And when we think about that in relation to how Native people are positioning themselves within their environment, how it is not that they have dominion over the land because they have been created last, rather, it is that they have more to learn that we have more to learn from our older relatives. That is a fundamental reorientation that I think I've tried to impress upon my colleagues who have been gracious enough to listen to my rants and my raves, and of which I believe Sarah might be able to confirm.

\[LAUGHTER\]

And I see this as being a pedagogical tool, I think. I've tried to bring this into the classroom especially in moments where I felt that it is relevant to, at the very least, hold in contrast to work that I don't feel is representative of what I think should constitute a better set of approaches-- let's say that-- for the historian to undertake.

And I think this is just a baseline for folks to be able to just conceptualize how different Native people are considering themselves in relation to the world, in relation to each other. And for that, it's been immensely useful. It's been wonderful to dive back in advance of this wonderful symposium. And it's been wonderful to continue to engage in a community of scholars who I have come to find so willing to engage with this material, and in ways that I feel privileged to be able to partake in a conversation that I am, in some cases, facilitating.

And that is what I see the future of this book doing, where we're able to bring in a whole generation of folks who perhaps not only are non-Native, but folks who have no idea how to approach Native people in history to be able to write about them, to be able to write their stories, and to be able to now think about them seriously and genuinely. It's a true privilege, much as it is a privilege to sit here with so many wonderful scholars and people. And for that, I am quite thankful. And so with that, I'll go ahead and pass it off to Sarah.

\[APPLAUSE\]

SARAH SADLER: Thank you so much. I can't follow-up on these really fantastic comments, but I will give a few short notes. We've covered many things that Vine Deloria Jr was-- visionary, academic, intellectual. Another one of them is a lawyer.

\[LAUGHTER\]

So I read God is Red before law school.

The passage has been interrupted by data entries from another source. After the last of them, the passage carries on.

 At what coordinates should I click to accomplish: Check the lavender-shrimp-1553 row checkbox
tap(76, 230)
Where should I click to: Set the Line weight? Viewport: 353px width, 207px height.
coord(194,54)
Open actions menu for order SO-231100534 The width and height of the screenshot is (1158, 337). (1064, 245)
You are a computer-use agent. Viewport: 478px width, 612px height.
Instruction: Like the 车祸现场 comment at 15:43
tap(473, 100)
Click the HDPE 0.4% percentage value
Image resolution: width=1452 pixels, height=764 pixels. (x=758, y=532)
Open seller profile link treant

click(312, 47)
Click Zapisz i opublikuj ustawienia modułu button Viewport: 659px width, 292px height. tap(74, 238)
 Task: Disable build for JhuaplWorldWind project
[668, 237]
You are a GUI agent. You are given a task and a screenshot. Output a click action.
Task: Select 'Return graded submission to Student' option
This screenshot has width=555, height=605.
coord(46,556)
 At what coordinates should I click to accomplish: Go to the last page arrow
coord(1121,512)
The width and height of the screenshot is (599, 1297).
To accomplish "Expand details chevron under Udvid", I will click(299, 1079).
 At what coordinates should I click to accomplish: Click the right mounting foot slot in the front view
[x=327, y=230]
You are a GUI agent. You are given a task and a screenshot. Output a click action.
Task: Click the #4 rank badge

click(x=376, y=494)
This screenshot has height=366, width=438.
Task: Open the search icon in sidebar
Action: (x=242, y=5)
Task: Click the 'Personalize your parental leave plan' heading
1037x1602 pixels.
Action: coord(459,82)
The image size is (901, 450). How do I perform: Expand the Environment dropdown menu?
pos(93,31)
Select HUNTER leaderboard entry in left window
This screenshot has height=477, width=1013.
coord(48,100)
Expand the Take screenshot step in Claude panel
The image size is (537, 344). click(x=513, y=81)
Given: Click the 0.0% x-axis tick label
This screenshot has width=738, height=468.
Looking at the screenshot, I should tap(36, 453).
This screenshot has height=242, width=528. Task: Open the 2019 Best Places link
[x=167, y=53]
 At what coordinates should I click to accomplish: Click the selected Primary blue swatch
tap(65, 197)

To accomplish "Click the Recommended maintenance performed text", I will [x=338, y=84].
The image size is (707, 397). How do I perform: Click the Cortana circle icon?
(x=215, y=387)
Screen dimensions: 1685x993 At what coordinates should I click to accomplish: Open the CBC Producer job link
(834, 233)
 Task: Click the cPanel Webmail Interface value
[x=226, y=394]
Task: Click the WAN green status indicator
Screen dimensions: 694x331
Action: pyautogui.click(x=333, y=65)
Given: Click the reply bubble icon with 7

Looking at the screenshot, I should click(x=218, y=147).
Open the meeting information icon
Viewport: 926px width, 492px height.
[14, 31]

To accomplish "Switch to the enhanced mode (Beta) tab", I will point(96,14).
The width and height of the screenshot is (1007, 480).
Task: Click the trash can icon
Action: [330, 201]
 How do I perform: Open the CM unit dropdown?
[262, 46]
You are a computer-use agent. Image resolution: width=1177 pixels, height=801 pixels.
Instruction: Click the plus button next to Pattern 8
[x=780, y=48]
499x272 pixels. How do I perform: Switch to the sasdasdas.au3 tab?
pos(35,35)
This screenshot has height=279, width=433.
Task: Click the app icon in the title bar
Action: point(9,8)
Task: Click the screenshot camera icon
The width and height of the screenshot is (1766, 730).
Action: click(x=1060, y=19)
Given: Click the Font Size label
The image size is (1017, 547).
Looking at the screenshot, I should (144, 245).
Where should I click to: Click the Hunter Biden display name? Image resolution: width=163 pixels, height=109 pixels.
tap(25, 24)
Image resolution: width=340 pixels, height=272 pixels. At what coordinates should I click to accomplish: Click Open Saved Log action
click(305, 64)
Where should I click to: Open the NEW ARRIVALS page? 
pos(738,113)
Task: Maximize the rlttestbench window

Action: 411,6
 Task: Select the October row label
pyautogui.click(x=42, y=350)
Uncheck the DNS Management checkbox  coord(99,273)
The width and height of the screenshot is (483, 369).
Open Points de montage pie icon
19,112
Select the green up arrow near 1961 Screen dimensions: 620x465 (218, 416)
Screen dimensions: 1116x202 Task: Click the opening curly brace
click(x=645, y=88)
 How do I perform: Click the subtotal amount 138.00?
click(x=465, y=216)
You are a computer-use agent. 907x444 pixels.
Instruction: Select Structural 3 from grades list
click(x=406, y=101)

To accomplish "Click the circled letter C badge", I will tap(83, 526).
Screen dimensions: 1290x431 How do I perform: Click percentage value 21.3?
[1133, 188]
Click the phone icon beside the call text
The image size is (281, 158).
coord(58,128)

And actually, post-law school, I've gotten different things out of it than I did prior to entering. So in the intervening time when I went back and looked, one thing that really sticks out to me is actually the appendices, which often in grad school, you're so stuck on the main text, you may just be like, OK, in the back.

But going back through them, I think that they are truly an amazing commentary on the past and aspiration of the future for treaty rights. The appendices vary between the different editions. I can't wait to see what's in the fourth edition as well.

But to start with the first, and particularly the first and the third stuck out to me. And the original appendix 1, I'll actually read to you in full because it's relatively short. And I think we have some time. And it's worth the read.

So it is a proclamation to the great white father and to all of his people, written in 1969 by the American Indian Center after the center was burdened down and right before the occupation of Alcatraz. So I will read it to you shortly.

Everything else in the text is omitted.